1Associate Professor of the Department of Biosystems Engineering, Faculty of Agriculture, Tarbiat Modares University, Tehran, Iran.
2Assistant Professor of the Department of Biosystems Engineering, Faculty of Agriculture, Bu-Ali Sina University, Hamedan, Iran.
3Associate Professor of Agricultural Research and Education Organization, Sugar Beet Seed Institute, Karaj, Iran.
4Assistant Professor of the Department of Agricultural Machinery Engineering, Shahid Chamran University, Ahvaz, Iran.
5Member of the Department of Agronomy and Plant Breeding, Shahed University, Tehran, Iran.

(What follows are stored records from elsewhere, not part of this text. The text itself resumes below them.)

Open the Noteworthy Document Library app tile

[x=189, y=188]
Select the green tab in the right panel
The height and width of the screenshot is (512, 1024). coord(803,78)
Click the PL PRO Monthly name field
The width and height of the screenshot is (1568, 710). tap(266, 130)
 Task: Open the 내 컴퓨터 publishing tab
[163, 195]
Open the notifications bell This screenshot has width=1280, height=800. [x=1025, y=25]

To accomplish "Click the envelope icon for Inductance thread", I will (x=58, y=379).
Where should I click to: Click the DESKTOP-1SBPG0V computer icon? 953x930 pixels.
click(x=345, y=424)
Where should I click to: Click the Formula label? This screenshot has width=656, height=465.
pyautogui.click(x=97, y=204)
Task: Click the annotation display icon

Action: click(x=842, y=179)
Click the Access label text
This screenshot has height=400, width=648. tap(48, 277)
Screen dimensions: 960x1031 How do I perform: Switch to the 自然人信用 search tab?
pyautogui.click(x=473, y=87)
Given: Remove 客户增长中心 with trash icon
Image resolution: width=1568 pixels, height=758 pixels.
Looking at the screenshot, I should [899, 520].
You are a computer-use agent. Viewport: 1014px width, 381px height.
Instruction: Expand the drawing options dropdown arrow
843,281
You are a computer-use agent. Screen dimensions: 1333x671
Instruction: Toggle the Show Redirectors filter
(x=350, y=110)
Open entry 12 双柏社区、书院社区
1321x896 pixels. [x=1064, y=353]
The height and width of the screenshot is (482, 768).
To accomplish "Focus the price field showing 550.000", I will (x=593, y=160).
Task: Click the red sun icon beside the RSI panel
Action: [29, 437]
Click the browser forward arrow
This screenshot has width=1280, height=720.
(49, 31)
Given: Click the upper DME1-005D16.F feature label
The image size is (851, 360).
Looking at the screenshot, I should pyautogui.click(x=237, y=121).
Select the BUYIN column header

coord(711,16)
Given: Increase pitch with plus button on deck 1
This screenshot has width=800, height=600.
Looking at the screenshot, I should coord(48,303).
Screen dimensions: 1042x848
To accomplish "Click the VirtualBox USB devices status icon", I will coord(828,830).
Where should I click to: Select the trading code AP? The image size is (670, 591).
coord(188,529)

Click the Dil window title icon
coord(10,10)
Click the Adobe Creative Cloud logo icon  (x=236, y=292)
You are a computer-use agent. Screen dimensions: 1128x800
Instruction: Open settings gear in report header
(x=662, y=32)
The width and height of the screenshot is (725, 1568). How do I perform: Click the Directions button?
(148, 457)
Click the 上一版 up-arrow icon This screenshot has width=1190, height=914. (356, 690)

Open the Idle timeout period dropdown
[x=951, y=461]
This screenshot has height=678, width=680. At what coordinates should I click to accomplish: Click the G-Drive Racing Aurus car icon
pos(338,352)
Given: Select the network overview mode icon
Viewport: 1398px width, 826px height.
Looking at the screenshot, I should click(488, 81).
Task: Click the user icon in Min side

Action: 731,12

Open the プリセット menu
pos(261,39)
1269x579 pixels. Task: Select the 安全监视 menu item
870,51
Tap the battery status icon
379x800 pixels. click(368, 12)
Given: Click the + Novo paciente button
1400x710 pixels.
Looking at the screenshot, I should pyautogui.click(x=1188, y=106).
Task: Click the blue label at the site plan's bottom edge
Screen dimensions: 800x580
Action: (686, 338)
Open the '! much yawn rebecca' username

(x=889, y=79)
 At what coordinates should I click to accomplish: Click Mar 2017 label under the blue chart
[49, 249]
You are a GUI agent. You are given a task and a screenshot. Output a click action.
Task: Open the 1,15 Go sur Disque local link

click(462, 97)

This paper reports on the use of Artificial Neural Networks (ANN) and Partial Least Square regression (PLS) combined with NIR spectroscopy (900-1700 nm) to design calibration models for the determination of sugar content in sugar beet. In this study a total of 80 samples were used as the calibration set, whereas 40 samples were used for prediction. Three pre-processing methods, including Multiplicative Scatter Correction (MSC), first and second derivatives were applied to improve the predictive ability of the models. Models were developed using partial least squares and artificial neural networks as linear and nonlinear models, respectively. The correlation coefficient (R), sugar mean square error of prediction (RMSEP) and SDR were the factors used for comparing these models. The results showed that NIR can be utilized as a rapid method to determine soluble solid content (SSC), sugar content (SC) and the model developed by ANN gives better correlation between predictions and measured values than PLS.